**EXERCISE DETAILS**
Carry over the items from the line containing "Where should I click to: Collapse" through the end of the items, requests included, adding -105 to every coordinate in the answers. Leave the pictures out.

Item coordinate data
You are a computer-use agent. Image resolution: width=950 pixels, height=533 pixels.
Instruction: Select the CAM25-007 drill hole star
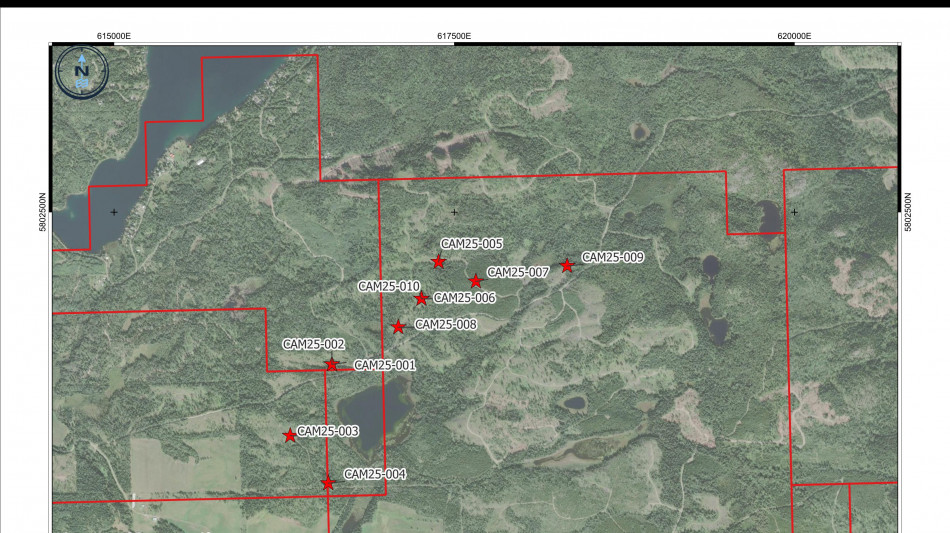[476, 281]
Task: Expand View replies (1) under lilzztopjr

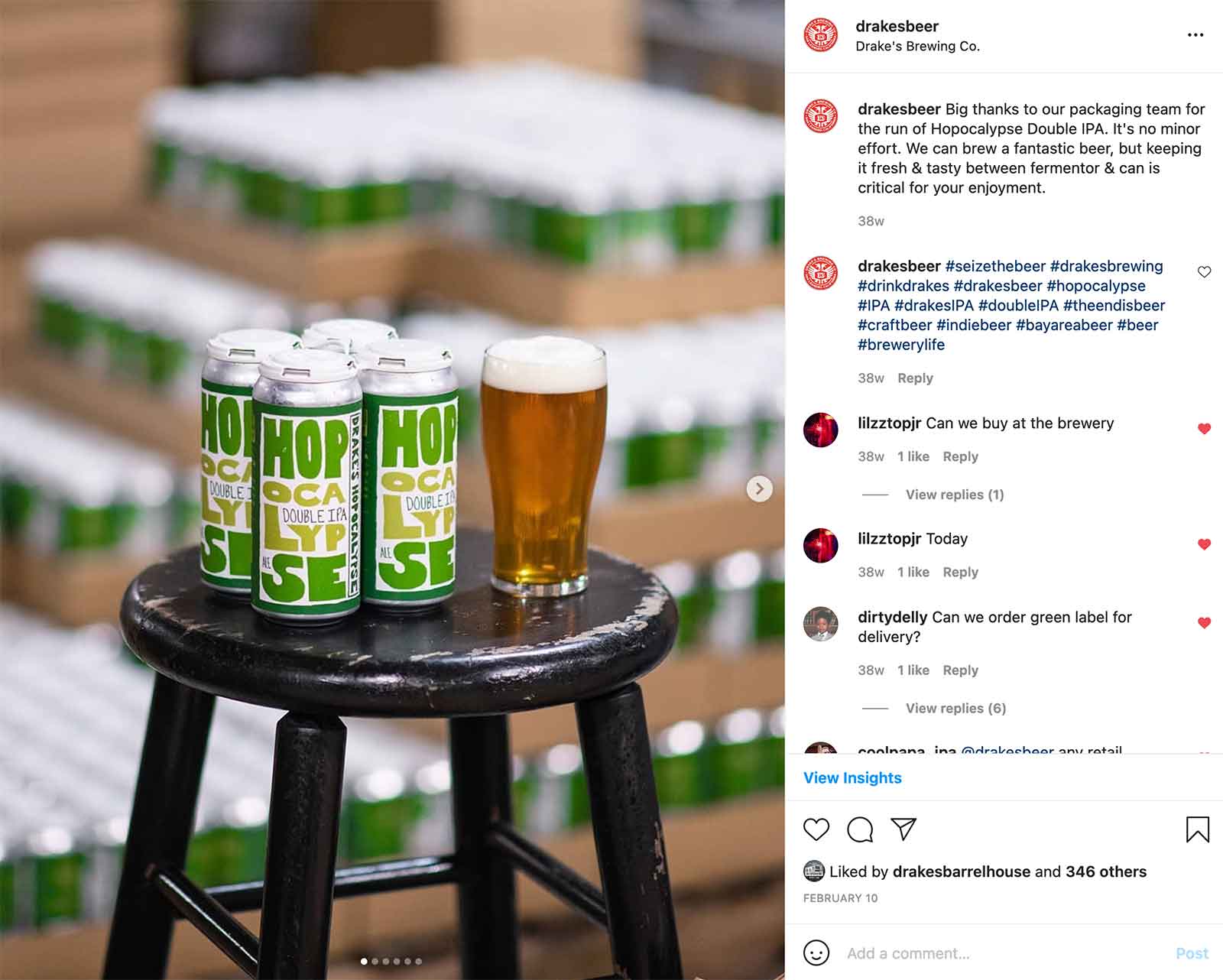Action: 955,495
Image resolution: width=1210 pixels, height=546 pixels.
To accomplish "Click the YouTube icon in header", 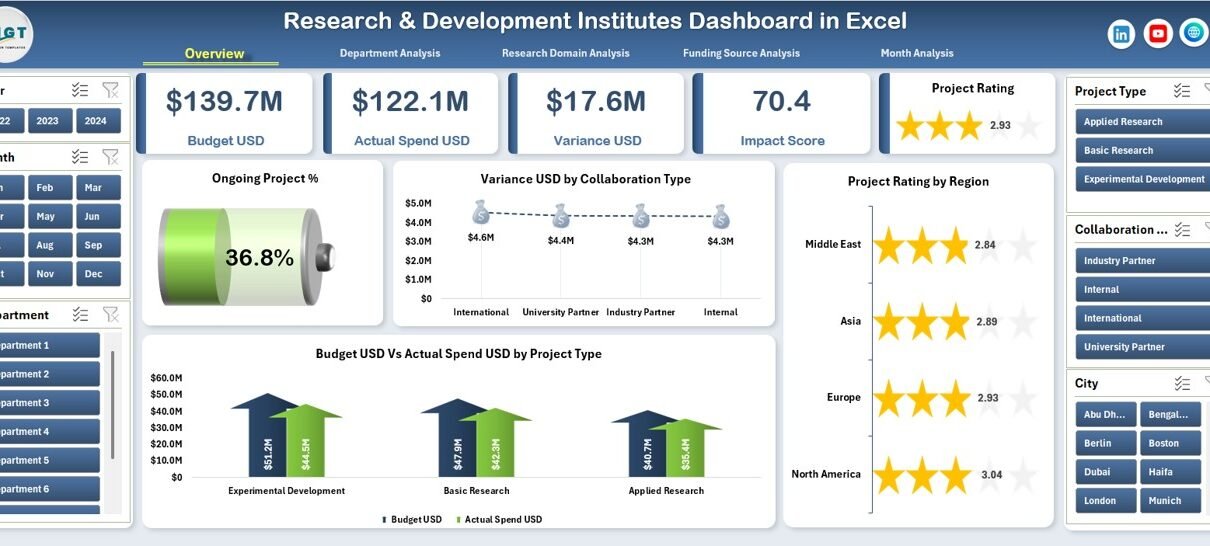I will click(x=1157, y=34).
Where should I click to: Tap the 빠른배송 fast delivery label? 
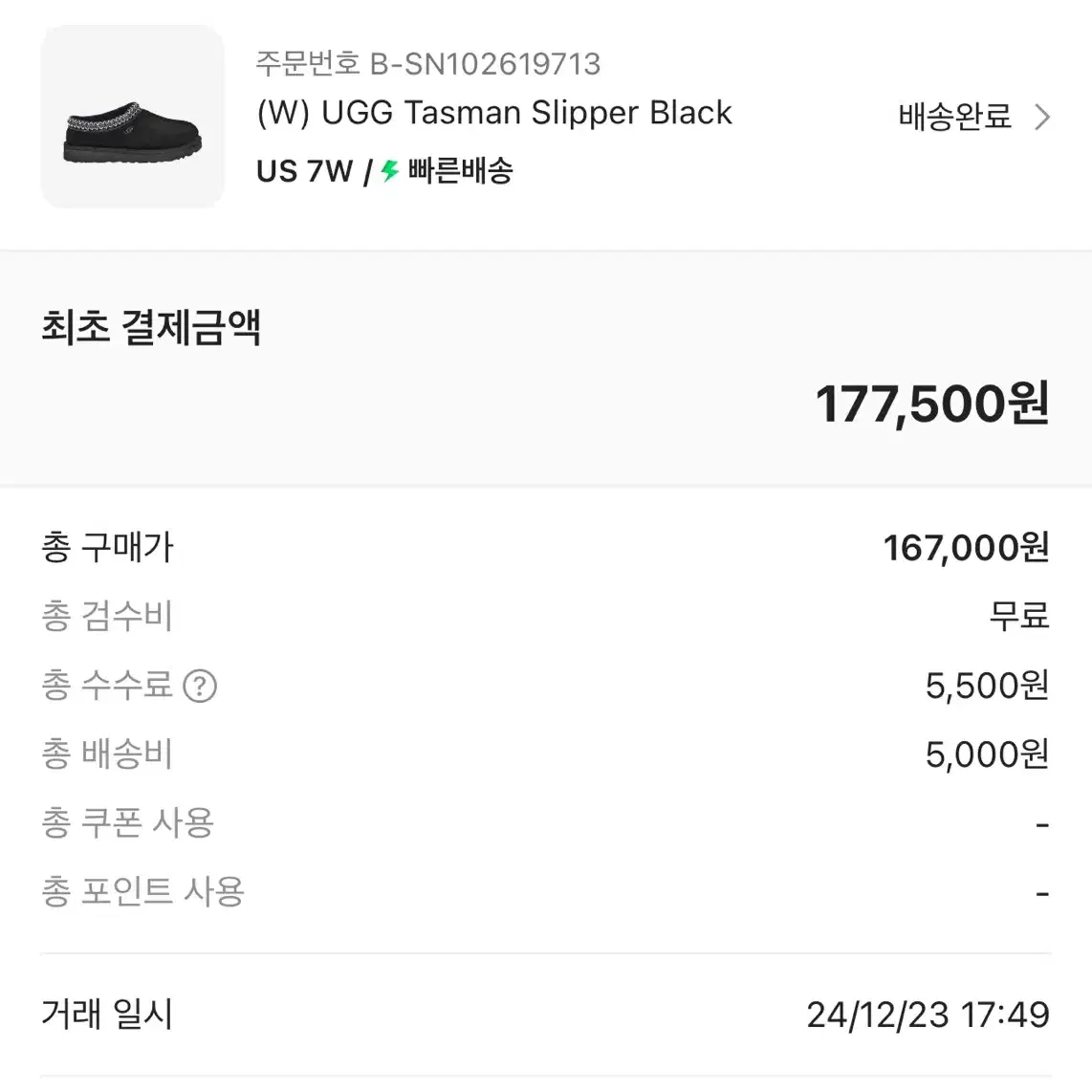pos(460,170)
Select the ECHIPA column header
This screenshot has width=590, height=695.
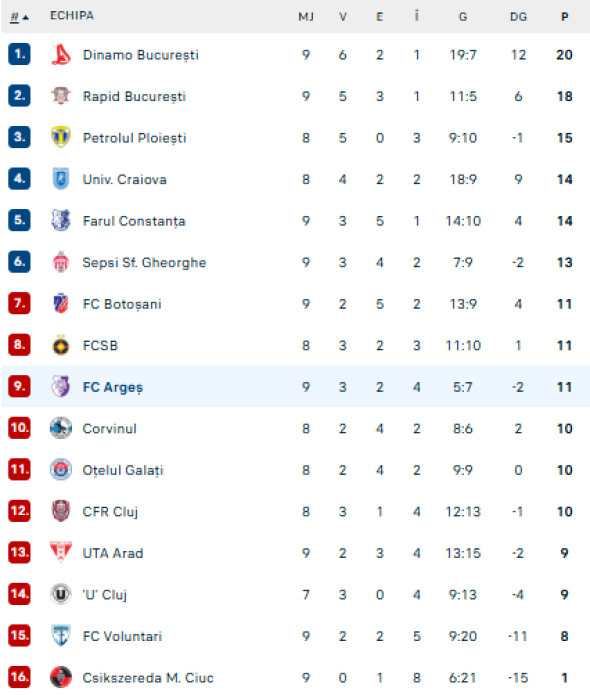tap(72, 16)
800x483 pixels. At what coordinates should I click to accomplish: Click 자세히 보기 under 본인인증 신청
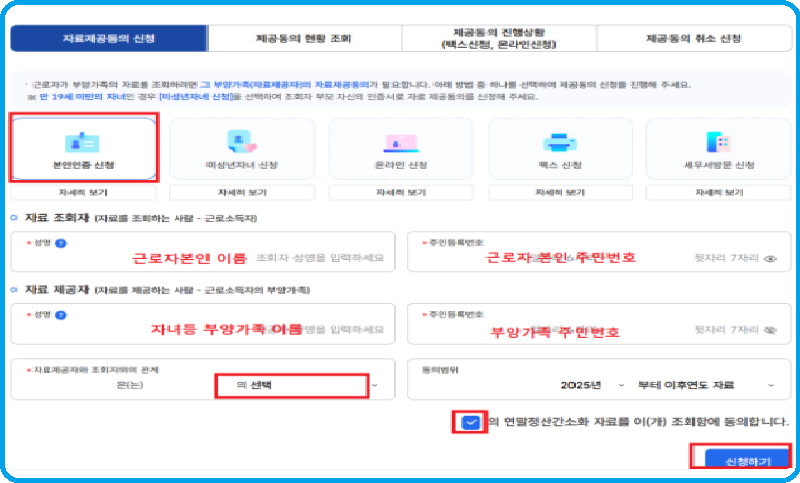83,191

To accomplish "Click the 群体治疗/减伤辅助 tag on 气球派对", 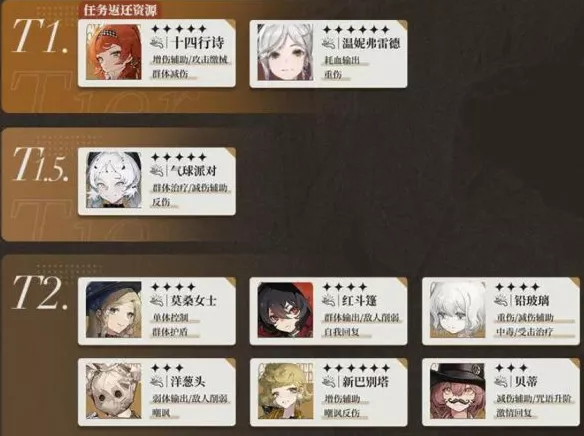I will pyautogui.click(x=190, y=188).
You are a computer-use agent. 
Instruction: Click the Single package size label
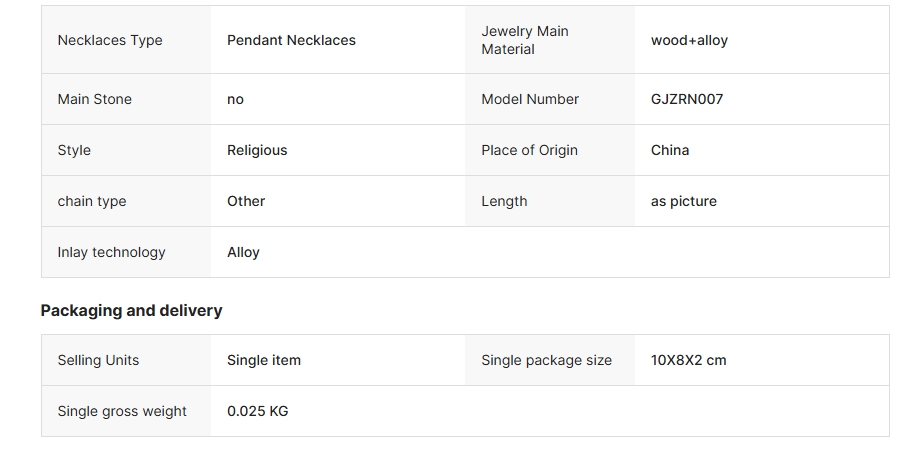click(x=546, y=360)
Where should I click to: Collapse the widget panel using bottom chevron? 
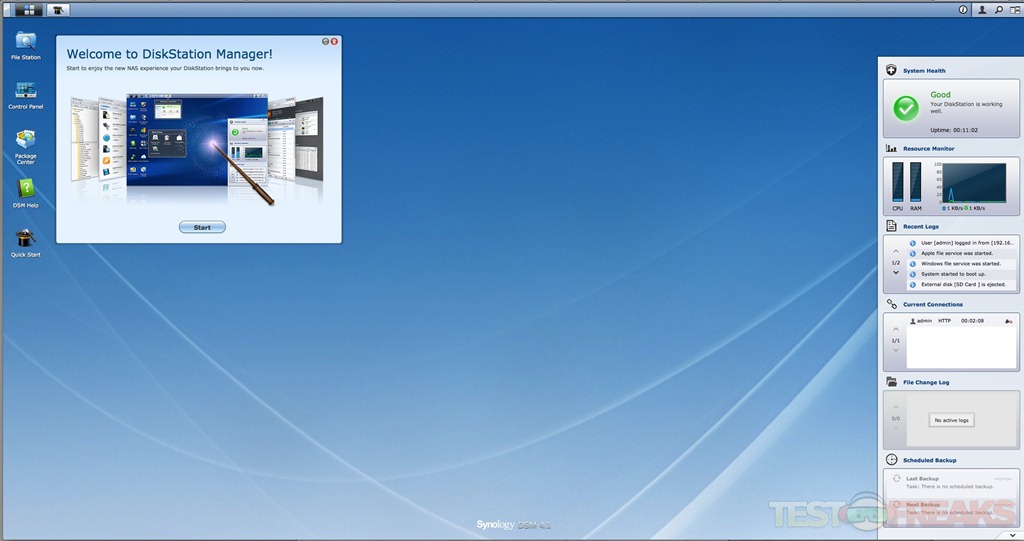[x=1011, y=534]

**FINAL RESULT**
Where should I click to: Collapse the widget panel using bottom chevron? 
[x=906, y=429]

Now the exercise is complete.